According to WBWC, “the extensive disruption to local business that would have occurred by open trenching the work, even as night work, justified consideration of using trenchless technologies. Needing to accurately maintain the design 1 in 714 grade of the sewer over reach lengths of 140 metres then became the defining requirement for the use of microtunnelling over other trenchless technologies.”
The project presented some significant challenges, not least the need to design around the many constraints of an older area of the business district. At one point of the sewer, in natural swale behind the beach dune, the sewer invert is above the existing ground level. This area of the work had to be filled and stormwater drainage provided above and below the sewer transecting a large stormwater chamber. The stormwater, earthworks and one of the drill launch sites were in close proximity to heritage listed fig trees and minimising impact on these trees was a major consideration. Maintaining day time traffic flow around the retrieval pit in the parking lane of a busy street required sheeting of the excavation with steel plates. A significant amount of night work was also required to minimise the impact on local business.
The contract for the works was awarded to Bothar Boring & Tunnelling, who started setting up site at the beginning of August, using a Herrenknecht AVN 400. Bothar was chosen through a public tender process and WBWC explained that the combination of micro tunnelling and civil works required for the project resulted in tender submissions from both civil and drilling contractors. Bothar was chosen after evaluation of both price and their extensive experience in microtunnelling that was the most critical performance requirement for the success of the project.
As with all projects various difficulties were encountered along the way. The loss of drilling mud into piped stormwater drains and from there into open drains was a concern.

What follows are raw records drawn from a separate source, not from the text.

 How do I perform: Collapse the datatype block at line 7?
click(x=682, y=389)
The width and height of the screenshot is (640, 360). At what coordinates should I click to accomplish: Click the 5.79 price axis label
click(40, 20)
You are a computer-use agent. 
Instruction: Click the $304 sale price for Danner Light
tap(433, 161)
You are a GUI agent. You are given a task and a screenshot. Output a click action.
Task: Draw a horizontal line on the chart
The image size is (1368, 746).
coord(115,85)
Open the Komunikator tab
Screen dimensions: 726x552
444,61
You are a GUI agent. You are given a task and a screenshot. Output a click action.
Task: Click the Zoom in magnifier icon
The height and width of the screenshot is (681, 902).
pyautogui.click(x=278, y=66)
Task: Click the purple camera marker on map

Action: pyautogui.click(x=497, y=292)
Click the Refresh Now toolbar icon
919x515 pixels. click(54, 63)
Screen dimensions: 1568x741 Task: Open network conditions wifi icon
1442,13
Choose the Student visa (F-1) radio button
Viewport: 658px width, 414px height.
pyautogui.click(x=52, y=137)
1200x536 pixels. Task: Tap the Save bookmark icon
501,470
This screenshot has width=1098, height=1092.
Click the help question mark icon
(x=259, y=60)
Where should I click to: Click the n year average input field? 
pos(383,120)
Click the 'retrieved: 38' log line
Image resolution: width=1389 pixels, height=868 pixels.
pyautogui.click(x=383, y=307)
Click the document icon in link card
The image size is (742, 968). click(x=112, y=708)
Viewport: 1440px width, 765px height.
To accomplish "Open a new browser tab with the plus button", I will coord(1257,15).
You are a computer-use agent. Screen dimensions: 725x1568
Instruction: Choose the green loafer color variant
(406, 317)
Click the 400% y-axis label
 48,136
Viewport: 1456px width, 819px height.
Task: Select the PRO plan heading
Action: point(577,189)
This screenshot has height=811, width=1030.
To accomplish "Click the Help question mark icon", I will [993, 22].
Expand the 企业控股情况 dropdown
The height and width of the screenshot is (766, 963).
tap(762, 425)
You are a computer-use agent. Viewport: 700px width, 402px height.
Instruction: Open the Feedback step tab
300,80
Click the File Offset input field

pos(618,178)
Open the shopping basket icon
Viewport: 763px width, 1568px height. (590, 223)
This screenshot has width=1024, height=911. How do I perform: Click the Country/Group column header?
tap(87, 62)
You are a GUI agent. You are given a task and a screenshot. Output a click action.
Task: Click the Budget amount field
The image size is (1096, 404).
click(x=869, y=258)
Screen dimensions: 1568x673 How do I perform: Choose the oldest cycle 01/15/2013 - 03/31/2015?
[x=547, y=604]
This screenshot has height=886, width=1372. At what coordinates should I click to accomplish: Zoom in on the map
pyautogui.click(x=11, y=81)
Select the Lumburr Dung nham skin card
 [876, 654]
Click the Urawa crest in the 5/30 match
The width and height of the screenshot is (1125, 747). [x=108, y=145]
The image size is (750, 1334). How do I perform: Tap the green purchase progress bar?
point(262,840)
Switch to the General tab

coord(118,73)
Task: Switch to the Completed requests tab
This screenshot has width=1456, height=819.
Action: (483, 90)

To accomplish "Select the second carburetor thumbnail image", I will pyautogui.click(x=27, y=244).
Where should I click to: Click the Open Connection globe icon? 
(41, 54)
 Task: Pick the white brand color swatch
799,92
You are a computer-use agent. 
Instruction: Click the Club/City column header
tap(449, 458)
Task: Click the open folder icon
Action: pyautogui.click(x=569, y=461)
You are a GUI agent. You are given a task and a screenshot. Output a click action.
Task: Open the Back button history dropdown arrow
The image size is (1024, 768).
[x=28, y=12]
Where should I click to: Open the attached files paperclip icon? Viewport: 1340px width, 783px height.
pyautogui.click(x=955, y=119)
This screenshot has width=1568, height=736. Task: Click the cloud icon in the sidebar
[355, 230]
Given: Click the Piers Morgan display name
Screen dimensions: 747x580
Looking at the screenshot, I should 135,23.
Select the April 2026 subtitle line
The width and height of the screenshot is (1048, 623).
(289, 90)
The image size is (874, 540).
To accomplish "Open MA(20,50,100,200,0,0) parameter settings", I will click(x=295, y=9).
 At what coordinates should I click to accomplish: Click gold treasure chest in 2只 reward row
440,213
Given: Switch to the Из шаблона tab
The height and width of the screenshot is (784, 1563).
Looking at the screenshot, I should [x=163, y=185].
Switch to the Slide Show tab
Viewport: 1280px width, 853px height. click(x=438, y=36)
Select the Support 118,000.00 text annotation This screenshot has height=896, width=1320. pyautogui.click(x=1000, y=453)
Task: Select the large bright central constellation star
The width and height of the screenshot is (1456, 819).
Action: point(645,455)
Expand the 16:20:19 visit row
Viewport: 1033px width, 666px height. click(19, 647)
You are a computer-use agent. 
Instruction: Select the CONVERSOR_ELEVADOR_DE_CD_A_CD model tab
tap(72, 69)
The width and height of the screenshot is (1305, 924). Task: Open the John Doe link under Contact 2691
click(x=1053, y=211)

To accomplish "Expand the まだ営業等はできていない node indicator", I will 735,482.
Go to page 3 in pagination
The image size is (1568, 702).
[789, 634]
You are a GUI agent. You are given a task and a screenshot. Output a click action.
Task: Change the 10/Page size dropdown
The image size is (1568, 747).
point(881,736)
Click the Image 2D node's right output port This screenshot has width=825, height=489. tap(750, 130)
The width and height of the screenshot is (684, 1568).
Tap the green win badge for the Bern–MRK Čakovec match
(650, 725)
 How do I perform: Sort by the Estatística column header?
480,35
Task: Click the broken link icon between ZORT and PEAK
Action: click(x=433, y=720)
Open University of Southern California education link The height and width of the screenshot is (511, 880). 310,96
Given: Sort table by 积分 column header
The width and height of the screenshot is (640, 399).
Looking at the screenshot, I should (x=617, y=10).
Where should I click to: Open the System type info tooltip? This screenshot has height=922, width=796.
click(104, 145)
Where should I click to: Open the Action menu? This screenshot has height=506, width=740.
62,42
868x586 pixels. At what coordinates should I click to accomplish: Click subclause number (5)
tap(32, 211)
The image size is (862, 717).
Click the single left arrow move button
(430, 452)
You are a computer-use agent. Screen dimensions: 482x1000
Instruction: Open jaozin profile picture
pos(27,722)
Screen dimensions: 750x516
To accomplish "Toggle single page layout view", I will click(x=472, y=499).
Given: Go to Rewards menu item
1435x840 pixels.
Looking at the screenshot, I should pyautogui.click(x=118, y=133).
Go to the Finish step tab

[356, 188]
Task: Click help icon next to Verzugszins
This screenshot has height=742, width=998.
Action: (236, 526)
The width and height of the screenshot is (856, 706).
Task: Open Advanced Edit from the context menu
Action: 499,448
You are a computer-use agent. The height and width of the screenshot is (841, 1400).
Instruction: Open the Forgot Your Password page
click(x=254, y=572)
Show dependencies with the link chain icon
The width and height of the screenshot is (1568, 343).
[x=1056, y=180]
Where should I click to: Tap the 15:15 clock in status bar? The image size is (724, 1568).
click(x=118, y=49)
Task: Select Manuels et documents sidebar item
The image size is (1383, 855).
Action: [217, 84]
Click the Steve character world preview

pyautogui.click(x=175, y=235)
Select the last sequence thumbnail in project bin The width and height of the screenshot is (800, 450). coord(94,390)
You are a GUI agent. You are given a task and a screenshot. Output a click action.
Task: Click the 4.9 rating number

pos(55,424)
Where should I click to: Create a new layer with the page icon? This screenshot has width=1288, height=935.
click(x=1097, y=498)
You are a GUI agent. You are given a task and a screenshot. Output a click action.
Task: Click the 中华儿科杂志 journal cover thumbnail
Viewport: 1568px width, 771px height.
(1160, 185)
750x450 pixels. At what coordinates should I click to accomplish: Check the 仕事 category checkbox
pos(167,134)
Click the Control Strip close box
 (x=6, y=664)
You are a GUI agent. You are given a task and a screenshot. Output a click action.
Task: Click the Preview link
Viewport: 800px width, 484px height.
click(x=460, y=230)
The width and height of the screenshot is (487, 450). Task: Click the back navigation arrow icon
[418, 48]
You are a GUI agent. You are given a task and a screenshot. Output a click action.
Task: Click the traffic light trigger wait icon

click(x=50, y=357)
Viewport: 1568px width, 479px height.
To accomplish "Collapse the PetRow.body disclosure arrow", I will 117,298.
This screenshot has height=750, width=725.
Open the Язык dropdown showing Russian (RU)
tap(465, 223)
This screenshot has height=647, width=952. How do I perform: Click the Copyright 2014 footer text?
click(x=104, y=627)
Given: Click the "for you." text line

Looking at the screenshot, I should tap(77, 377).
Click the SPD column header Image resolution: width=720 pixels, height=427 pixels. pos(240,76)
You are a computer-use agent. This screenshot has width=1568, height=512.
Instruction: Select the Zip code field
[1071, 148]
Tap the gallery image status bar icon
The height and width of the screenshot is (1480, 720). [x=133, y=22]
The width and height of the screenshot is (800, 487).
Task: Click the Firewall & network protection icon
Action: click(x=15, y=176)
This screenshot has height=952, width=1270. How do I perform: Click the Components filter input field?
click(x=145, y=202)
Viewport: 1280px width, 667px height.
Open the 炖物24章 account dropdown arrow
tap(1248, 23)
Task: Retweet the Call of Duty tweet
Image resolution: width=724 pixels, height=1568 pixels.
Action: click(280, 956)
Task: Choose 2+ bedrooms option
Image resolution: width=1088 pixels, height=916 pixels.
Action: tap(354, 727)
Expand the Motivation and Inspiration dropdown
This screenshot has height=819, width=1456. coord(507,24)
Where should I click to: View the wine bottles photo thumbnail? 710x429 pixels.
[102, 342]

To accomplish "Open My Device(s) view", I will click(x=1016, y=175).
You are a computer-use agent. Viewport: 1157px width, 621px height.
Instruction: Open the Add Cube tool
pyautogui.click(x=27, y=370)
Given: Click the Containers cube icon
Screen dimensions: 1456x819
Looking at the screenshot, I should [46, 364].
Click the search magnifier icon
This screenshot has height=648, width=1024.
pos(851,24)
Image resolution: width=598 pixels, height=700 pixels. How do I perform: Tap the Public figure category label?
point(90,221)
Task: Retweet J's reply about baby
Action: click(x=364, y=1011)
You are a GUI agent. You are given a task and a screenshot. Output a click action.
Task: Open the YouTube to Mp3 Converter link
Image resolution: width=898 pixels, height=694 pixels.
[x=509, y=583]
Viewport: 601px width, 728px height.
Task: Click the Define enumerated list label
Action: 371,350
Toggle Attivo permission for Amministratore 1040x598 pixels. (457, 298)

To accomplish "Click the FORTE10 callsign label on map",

The loss was not discovered for some hours until it became evident in open drains some 400 metres from the drill site. While the spill was contained and environmental damage avoided, the clean-up was expensive and public perception of the drilling operation tainted.
The soft wet clay, through which much of the drilling operation was conducted, was not conducive to accurately achieving the design grades. A level non-compliance of 45mm occurred over the longest reach of 140 metres. While this was able to be countered in the next reach, as constructed grades varied between 1 in 500 and 1 in 1300 compared to the design 1 in 714. There was also a localised sag approaching 10mm deep in one reach of the completed pipe. Once the pipes are in place there is nothing that can be done to correct these non-compliances. The constructed sewer was capable of performing the design intent and was accepted. WBWC noted that any future micro tunnelling contracts they prepared will have clearly defined construction tolerances specifically applicable to drilled and jacked pipe and financial penalties for measurable non-compliance.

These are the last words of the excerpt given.